Finance Minister Mathias Cormann said the government had failed to get enough cross-bench support

Finance Minister Mathias Cormann said the government had failed to get enough cross-bench support Photo: AAP

The government has shelved a bill that would slash company tax rates for big business for the second time this year, saying it does not have the numbers to get the changes through the Senate.

The bill, one of the Turnbull government’s flagship policies, would mean the tax rates for Australia’s biggest companies, as well multinationals, were slashed from 30 per cent to 25 per cent.

To pass it into law, the government needs eight crossbench votes. So far, it has only four.

“We have not yet been able to secure the necessary support,” Finance Minister Mathias Cormann said on Thursday, the last day of parliament before the winter break.

“We need more time to make our arguments to our colleagues on the Senate crossbench.”

Senator Cormann said the government would bring the bill back to the Senate after the five by-elections in late July.

“Who knows? We might have a more business-friendly Labor leader, all sorts of things could be different after the by-elections,” he said.

He declined to answer a question about whether One Nation senator Pauline Hanson had indicated she might be more open to supporting the tax cuts after Queensland’s Longman by-election, which her party will contest.

Labor opposes the business tax cuts, and has been pressuring Senator Hanson hard not to vote for them.

Senator Hanson, who controls two votes, appears to have hardened her regularly-shifting stance, telling the government to take the package to an election.

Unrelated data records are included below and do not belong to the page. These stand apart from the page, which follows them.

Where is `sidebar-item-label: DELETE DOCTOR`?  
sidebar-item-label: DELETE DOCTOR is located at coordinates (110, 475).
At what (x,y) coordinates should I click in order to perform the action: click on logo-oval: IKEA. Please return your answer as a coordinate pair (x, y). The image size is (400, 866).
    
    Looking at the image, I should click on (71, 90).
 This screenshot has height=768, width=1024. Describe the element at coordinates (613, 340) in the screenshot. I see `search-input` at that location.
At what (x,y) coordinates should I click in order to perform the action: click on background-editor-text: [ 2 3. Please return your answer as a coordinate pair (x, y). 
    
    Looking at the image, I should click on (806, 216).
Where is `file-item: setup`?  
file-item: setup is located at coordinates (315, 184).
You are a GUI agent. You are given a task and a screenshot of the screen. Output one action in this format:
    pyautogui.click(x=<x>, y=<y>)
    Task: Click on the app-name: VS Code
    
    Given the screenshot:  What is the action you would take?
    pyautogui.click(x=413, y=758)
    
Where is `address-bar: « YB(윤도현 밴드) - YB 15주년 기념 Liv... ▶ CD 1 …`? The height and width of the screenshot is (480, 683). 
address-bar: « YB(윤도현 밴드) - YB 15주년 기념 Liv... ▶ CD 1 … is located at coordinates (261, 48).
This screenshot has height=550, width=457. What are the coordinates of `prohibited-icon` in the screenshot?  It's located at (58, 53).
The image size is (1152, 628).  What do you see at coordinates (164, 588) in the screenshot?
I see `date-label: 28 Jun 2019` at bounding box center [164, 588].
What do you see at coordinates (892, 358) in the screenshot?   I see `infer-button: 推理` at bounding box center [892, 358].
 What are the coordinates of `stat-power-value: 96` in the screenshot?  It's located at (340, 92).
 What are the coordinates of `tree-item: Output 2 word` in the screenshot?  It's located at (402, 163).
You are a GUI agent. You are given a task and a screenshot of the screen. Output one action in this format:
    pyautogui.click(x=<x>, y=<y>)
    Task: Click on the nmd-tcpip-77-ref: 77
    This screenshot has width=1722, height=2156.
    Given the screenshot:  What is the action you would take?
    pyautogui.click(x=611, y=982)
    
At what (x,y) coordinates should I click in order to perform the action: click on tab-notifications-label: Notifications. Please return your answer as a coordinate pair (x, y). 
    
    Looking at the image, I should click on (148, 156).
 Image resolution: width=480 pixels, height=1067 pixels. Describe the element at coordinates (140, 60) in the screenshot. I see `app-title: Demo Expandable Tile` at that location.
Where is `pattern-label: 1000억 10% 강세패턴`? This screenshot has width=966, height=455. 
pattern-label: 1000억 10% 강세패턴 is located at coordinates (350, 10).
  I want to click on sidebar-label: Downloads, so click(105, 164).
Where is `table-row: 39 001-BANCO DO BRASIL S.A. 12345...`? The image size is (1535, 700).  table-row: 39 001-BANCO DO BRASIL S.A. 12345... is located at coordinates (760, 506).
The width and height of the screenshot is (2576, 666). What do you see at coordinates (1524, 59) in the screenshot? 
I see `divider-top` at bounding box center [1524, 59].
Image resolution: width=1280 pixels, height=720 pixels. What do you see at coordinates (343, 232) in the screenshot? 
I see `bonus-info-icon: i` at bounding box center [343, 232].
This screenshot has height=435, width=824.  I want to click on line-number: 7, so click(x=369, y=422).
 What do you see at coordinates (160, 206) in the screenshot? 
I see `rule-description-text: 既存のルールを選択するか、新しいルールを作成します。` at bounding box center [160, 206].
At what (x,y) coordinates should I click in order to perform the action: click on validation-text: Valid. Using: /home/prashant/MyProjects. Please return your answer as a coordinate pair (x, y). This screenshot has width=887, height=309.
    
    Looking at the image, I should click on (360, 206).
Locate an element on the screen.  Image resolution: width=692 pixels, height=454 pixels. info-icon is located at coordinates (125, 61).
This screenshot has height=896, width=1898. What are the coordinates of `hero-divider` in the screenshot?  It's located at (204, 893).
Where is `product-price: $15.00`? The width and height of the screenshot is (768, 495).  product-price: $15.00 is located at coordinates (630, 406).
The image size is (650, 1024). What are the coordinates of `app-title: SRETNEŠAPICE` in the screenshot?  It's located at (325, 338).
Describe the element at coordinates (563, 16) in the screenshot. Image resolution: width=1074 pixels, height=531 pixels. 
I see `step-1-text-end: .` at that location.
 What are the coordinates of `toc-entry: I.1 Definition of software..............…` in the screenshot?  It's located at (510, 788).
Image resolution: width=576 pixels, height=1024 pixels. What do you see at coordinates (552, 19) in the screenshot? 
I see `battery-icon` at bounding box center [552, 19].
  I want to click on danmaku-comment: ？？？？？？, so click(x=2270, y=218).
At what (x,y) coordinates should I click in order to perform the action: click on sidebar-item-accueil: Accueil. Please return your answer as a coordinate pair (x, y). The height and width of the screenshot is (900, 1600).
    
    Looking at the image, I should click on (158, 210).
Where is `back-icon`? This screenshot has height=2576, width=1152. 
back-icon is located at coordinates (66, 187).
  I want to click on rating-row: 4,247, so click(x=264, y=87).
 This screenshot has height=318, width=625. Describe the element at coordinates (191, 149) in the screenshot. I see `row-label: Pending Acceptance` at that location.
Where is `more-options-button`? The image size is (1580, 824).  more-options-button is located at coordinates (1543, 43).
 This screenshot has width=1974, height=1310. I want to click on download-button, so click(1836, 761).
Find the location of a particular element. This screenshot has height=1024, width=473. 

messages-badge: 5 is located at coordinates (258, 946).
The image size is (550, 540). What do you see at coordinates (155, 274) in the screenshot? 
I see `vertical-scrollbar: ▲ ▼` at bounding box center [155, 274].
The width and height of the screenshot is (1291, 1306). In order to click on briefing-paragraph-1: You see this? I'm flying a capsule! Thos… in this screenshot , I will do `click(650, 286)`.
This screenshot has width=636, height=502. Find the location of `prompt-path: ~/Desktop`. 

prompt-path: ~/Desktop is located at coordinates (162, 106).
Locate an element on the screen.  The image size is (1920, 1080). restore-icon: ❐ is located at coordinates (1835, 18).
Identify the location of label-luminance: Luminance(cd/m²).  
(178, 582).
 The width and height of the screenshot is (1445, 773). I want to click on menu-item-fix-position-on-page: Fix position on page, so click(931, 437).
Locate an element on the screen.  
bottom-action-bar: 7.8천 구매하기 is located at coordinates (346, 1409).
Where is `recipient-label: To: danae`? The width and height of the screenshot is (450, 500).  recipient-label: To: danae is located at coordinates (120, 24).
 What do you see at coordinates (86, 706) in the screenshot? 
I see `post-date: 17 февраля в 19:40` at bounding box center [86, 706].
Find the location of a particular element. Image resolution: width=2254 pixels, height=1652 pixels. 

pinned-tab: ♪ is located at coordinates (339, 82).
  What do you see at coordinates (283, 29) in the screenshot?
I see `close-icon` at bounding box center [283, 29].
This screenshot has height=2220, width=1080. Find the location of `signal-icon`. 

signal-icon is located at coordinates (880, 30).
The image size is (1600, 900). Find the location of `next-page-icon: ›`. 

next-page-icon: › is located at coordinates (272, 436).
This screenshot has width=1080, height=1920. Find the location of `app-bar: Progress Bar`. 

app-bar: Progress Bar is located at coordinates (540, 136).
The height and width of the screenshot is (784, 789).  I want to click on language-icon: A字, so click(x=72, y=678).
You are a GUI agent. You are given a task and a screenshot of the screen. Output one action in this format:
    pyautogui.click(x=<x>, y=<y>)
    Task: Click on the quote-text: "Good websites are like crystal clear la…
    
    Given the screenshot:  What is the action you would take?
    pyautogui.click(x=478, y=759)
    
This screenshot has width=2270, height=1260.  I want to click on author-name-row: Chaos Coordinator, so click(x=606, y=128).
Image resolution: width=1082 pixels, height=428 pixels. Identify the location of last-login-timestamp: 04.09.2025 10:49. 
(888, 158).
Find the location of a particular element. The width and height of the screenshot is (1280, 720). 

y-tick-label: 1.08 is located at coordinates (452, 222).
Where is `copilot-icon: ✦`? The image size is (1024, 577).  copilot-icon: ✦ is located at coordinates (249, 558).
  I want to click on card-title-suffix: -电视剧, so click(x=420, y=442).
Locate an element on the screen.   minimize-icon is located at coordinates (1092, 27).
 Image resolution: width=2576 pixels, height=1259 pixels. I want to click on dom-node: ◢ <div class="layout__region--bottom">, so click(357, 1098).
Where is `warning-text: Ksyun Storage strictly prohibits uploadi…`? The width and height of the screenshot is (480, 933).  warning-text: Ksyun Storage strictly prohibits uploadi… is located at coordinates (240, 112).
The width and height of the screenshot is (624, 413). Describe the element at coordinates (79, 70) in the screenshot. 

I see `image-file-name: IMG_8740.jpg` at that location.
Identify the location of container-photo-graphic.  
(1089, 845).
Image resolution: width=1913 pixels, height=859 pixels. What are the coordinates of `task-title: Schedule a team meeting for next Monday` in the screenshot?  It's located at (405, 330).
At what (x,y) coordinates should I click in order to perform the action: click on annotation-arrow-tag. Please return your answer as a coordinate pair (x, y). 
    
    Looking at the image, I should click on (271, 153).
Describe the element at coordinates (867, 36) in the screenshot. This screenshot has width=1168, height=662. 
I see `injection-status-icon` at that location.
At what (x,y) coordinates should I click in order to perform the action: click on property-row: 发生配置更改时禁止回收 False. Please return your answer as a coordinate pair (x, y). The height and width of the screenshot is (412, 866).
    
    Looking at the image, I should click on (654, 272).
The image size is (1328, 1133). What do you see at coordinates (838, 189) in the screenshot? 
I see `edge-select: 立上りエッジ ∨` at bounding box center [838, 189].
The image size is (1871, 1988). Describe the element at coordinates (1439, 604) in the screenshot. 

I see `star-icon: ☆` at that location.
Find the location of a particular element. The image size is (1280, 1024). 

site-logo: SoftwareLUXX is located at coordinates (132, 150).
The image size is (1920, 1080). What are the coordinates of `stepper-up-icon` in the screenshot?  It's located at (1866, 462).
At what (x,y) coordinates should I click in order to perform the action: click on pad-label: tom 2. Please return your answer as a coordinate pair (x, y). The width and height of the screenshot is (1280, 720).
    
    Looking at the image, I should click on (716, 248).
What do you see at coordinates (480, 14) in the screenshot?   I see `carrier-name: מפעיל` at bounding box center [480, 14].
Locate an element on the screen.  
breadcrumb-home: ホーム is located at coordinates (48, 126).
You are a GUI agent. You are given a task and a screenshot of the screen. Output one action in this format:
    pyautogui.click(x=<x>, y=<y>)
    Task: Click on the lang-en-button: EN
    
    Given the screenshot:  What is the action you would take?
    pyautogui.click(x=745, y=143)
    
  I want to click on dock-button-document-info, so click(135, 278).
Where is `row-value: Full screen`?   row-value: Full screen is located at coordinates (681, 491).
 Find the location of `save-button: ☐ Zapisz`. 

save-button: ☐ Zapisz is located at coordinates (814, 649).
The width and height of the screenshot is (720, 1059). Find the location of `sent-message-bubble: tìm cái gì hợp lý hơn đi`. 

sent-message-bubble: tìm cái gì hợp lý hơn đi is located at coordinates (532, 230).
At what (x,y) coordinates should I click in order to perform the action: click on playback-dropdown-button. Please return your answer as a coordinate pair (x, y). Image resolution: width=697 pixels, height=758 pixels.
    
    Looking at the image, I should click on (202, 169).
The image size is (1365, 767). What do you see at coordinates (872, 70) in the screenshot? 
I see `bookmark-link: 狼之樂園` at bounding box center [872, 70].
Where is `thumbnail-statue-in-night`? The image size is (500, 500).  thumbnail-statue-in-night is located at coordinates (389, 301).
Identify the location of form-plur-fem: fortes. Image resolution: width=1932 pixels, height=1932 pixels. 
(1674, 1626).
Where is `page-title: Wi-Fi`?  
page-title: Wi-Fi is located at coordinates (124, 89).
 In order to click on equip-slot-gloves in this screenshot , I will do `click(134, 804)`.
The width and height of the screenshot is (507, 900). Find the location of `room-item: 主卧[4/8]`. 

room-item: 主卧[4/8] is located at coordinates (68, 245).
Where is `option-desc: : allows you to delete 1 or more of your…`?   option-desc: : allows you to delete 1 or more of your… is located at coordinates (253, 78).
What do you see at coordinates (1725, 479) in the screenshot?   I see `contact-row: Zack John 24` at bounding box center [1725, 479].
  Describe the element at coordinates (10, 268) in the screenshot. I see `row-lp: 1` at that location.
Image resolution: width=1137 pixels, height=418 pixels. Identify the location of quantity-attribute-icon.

“We very much urge One Nation not to cave at the last minute,” Labor frontbencher Tanya Plibersek said before the government announced the hold.

The two Centre Alliance senators oppose the cuts and their views haven’t budged for months.

Centre Alliance candidate Rebekha Sharkie is contesting a lower house by-election in Mayo, where support for a company tax cut is only about 25 per cent.

Independent senators Derryn Hinch and Tim Storer also remain opposed.

Senator Cormann said the government would keep negotiating with senators, including cracking down further on multinational tax avoidance to appease Senator Hanson.

The earliest the company tax cuts can return to parliament is August 13.